Mary Gallagher is an American playwright, screenwriter, novelist, actress, director and teacher. For six years, she was artistic director of Gypsy, a theatre company in the Hudson Valley, New York, which collaborated with many artists to create site-specific mask-and-puppet music-theatre with texts and lyrics by Gallagher. These pieces included Premanjali and the 7 Geese Brothers, Ama and The Scottish Play. In 1996-97, she directed the Playwrights Workshop at the University of Iowa, and she taught playwriting and screenwriting at New York University/Tisch School of the Arts from 2001 to 2010. She is a member of Actors & Writers, a theater company in the Hudson Valley, and the Ensemble Studio Theater in New York City. She is an alumna of New Dramatists, where she developed many of her plays and created and moderated the series, "You Can Make a Life: Conversations with Playwrights" from 1994 to 2001.

==Plays==
Mary Gallagher’s plays Father Dreams, Little Bird, Chocolate Cake, Buddies, Dog Eat Dog, Love Minus, How To Say Goodbye, De Donde? and Windshook have been published by Dramatists Play Service and produced at such theatres as the American Conservatory Theater, Actors Theatre of Louisville, Hartford Stage Company, the Alley Theatre, the Main Street Theatre and the Cincinnati Playhouse; in NYC at the Vineyard Theatre, The American Place Theatre, the Ensemble Studio Theatre, the Women’s Project, HOME, the Provincetown Playhouse and the New York Shakespeare Festival; and in many other countries. "De Donde?" was published in American Theater in 1989. Windshook was published in New Plays from Act’s Young Conservatory Vol. I and Best Plays by Women 1996. Many of Gallagher’s short plays are anthologized, including Perfect, Sandwich, Brother and Bedtime.

==Screenplays==
Her screenplays for Paramount, MGM, HBO, NBC, CBS, Lifetime, and Showtime include Nobody's Child (CBS), co-written by Ara Watson and directed by Lee Grant (Writers Guild Award, Emmy for Marlo Thomas); Bonds of Love (CBS), starring Treat Williams, Kelly McGilliss and Hal Holbrook (Best TV Movie of the Year, Banff International Television Festival); and The Passion of Ayn Rand, starring Helen Mirren, Peter Fonda and Eric Stoltz, which premiered at Sundance and aired on Showtime (Emmy for Mirren, Golden Globe for Fonda). Gallagher was also a staff writer for Jojo's Circus, a hit stop-motion animation show on the Disney Channel.

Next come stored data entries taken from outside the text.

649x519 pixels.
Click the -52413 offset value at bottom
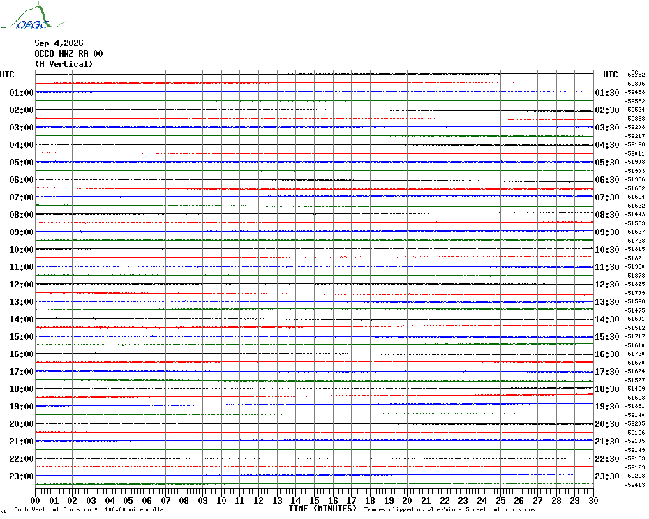634,485
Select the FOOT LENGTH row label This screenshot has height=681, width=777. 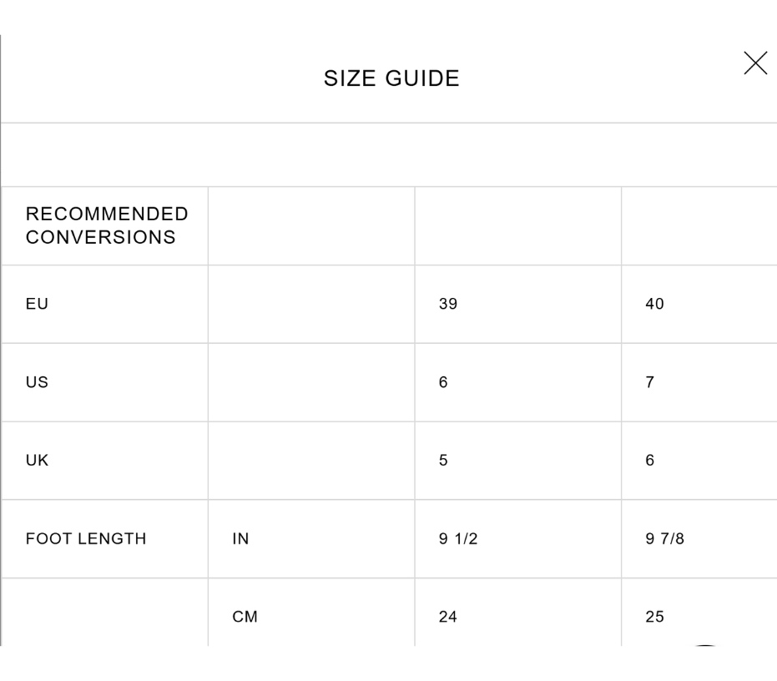(86, 539)
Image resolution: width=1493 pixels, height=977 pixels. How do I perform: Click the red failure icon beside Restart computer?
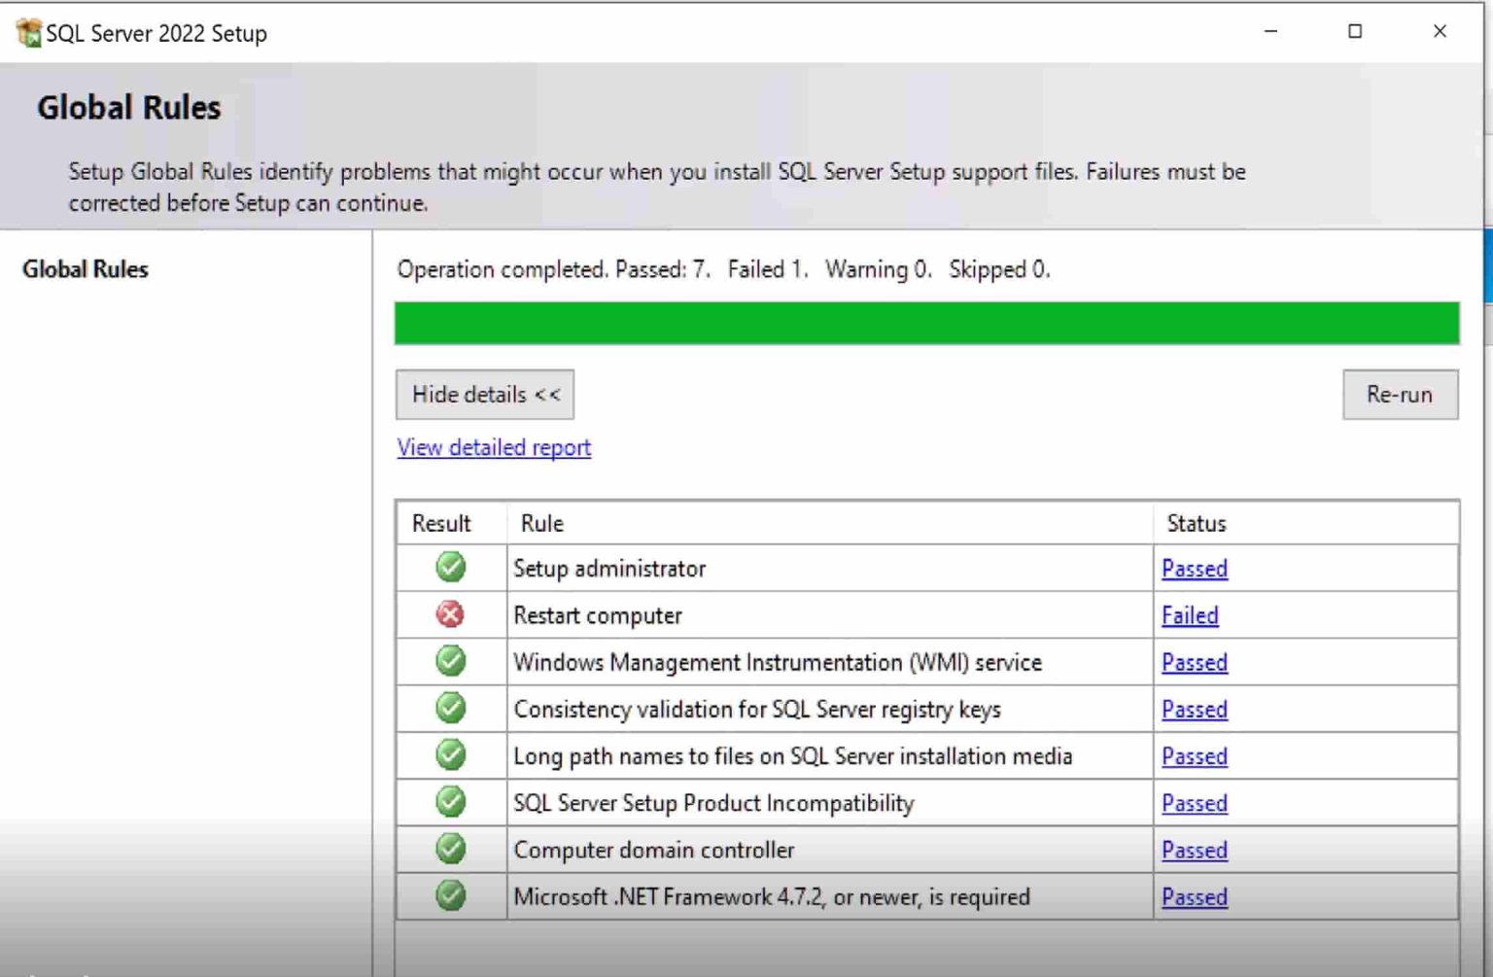click(x=450, y=614)
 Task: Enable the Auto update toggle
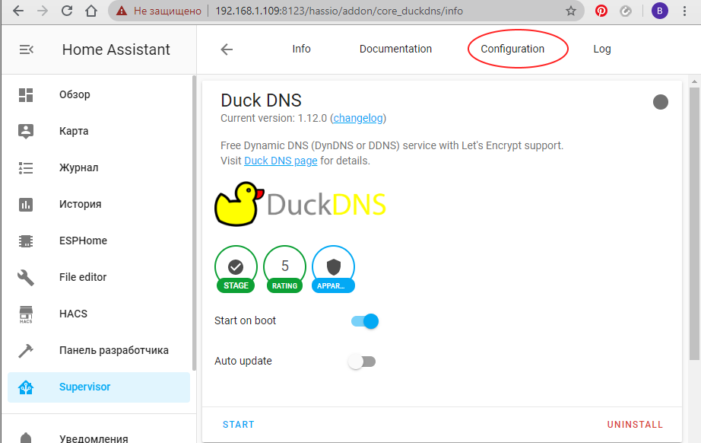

==Fellowships and honors==
She has been awarded a Guggenheim Fellowship, a Rockefeller Fellowship, the Susan Smith Blackburn Prize, the Rosenthal New Play Prize, the Writers Guild Award, and three fellowships from the National Endowment for the Arts.

==Theatrical premiers==
Most of these plays are in print and continue to be produced in the U.S. and other countries:

- Win/Lose/Draw (co-author Ara Watson) Spanish premiere, Palma de Mallorca, Spain, 2005.
- First Communion	City Theatre, Miami, FL, 2004
- Farther Along. Musical with composer Louise Beach. Commissioned and produced by the University of New Hampshire, 2000.
- Love Minus. NYC: Players Club, 1998.
- The Scottish Play. Gypsy, Compost West, Capital Repertory Theatre, at the Masonic Temple, Albany, NY, 1998.
- AMA. Gypsy, MaskWork Unltd., Compost West, Kingston Point Park, NY, 1996.
- Premanjali and the Seven Geese Brothers. Gypsy & MaskWork Unltd., Widow Jane Cave, Rosendale, NY, 1994.
- Windshook. Young Conservatory & Professional Company, ACT, 1992, 1996.
- De Donde? Cincinnati Playhouse, 1990. NYC: New York Shakespeare Festival, 1990.
- Adultery, Brother. NYC: Home, 1988.
- Insomnia, Children of Dysfunctional Cooks
- How to Say Goodbye. Humana Festival, 1986. NYC: Vineyard Theatre, 1987.
- Bedtime. NYC: Ark Theatre Company, 1984.
- Special Family Things	(co-author Ara Watson). NYC: Women’s Project, 1984.
- Dog Eat Dog. Hartford Stage Company, 1983.
- Buddies. NYC: Ensemble Studio Theatre, 1982.
- Chocolate Cake. Humana Festival, Actors Theatre of Louisville, 1981.
- (Win/Lose/Draw). NYC: Provincetown Playhouse, 1983.
- Little Bird. Berkshire Theatre Festival, 1980. NYC: 78th Street Theatre Lab, 1980.
- Father Dreams. American Conservatory Theater, 1978. Loretto Hilton Repertory Theatre, 1980. NYC: Ensemble Studio Theatre, 1981.
- Fly Away Home. American Conservatory Theater, 1977.